The previously discussed Old Heathen Imperial Stout is made into Heresy. This one doesn’t have the longevity of Insanity, but honestly, you won’t want to wait. Each year’s new batch is released starting in February, which is perfect timing. The whisky flavor from the aging added to the roasted awesome of Old Heathen makes Heresy a perfect beer for cold winter evenings.
Our third power-packed barrel-incubated beer is Blasphemy. (I believe the copyright mandates that you always pronounce the name with a comically dramatic grimace.) Blasphemy comes from Quad, which is simple in name but formidable in taste. Another heavy hitter, the 11.8% ABV in Quad quite clearly earns it the +1 over trippel. So naturally, the augmented Blasphemy can knock you back a step with the first sip. This is another product that Weyerbacher recommends cellaring for a while for a unique drinking experience. It may be a while before I can attest to the result, however. Even with its extra bite, this limited seasonal can be far too tempting to let sit for an extended length of time.

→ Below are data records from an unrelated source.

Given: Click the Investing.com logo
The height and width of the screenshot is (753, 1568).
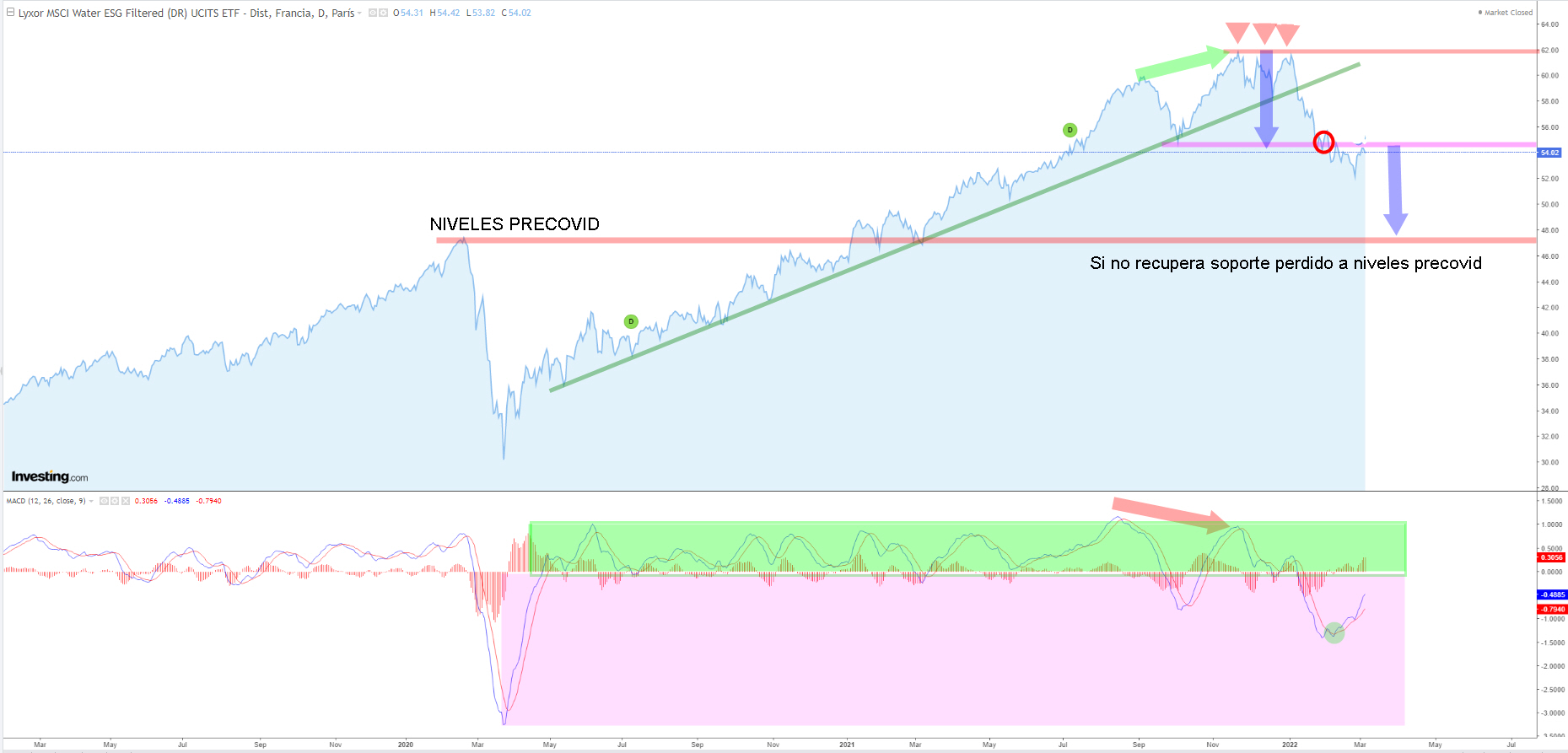Looking at the screenshot, I should tap(49, 476).
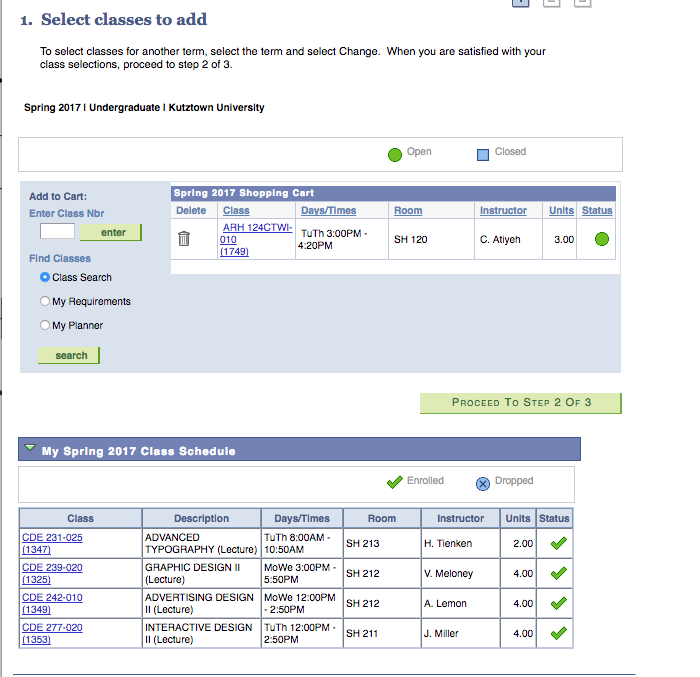The height and width of the screenshot is (677, 700).
Task: Sort shopping cart by Days/Times column header
Action: [x=328, y=211]
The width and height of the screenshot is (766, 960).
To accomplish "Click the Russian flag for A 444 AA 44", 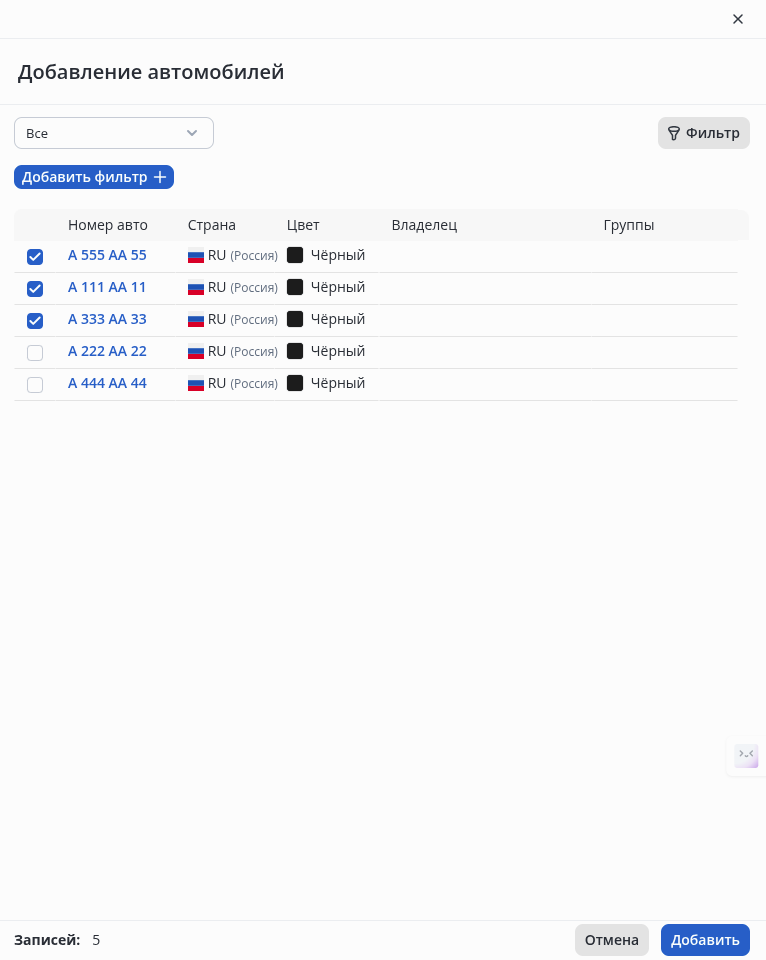I will pyautogui.click(x=196, y=383).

Drinking to Save the World
The brewers at Weyerbacher aren’t just a bunch of impious deviants. Turns out their also suckers for a good cause. So they found two ways to marry philanthropy and beer. Beer lovers get a win here too, having another reason to feel good about drinking craft beer.
Last Chance IPA is rather mild for its style. The upside is that it is incredibly drinkable, as opposed to most of the other brews we’ve looked at that are best for sipping. This could very well be a clever ploy by Weyerbacher to sell more Last Chance, since a portion of all sales go to animal rescue organizations. According to the Last Chance website, a total of over $75,000 has been donated to 26 organizations since 2012.
While Althea is a Belgian dubbel style ale, the use of plums gives it a highly unique flavor. The beer is an October seasonal, which is highly appropriate timing. The name is a probable derivation of the Greek word for ‘healing.’ $1 from every bottle of Althea goes to the Pink Ribbon Fund, helping women cover the various costs associated with breast cancer treatment. 2014’s sales resulted in a $16,851 donation. Overindulgence never looked so good.
The nine beers that I’ve mention are just a portion of what Weyerbacher Brewing Company makes. That’s really what sets them apart from many craft breweries; they’re never limted in style, and they enjoy pushing boundaries. It can take several visits over the course of a year to get a sense of what they have to offer. I’m fully willing to admit that I’m not crazy about every single one of their beers, but Weyerbacher offers a wide enough variety and a high enough quality to still be one of my absolute favorites. No questions about it, if you like beer, then Weyerbacher has something for you.